## start Input for this task
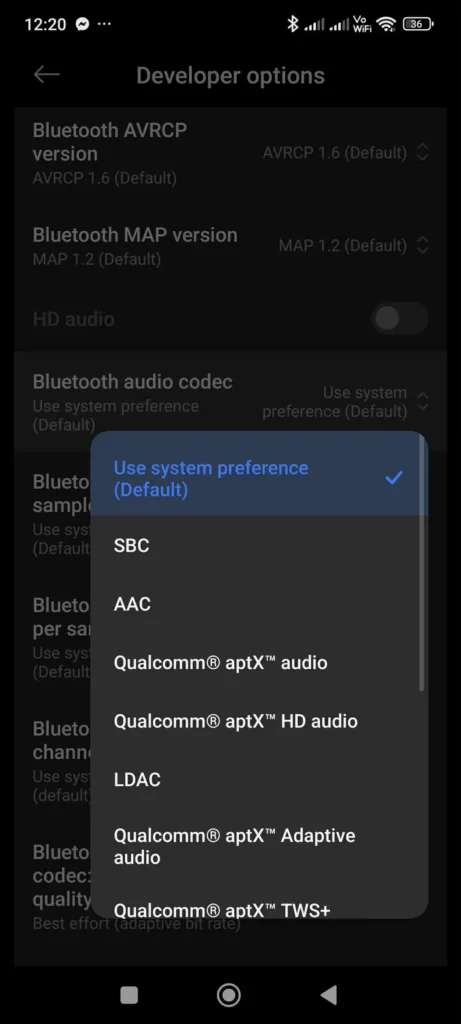Tap the triangle back navigation button

tap(328, 995)
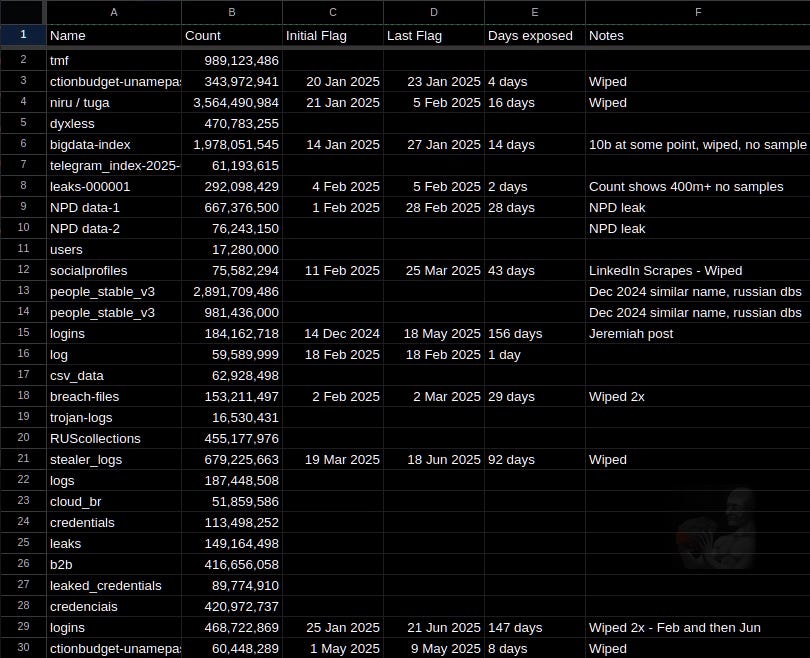Viewport: 810px width, 658px height.
Task: Click the 'LinkedIn Scrapes - Wiped' cell
Action: tap(697, 271)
## end Input for this task
■ **Exercise aim**:
Reproduce the material above word for word, leaving out the pictures.

■ **The answer**:
Tap the triangle back navigation button

tap(328, 995)
Viewport: 810px width, 658px height.
Task: Click the 'LinkedIn Scrapes - Wiped' cell
Action: tap(697, 271)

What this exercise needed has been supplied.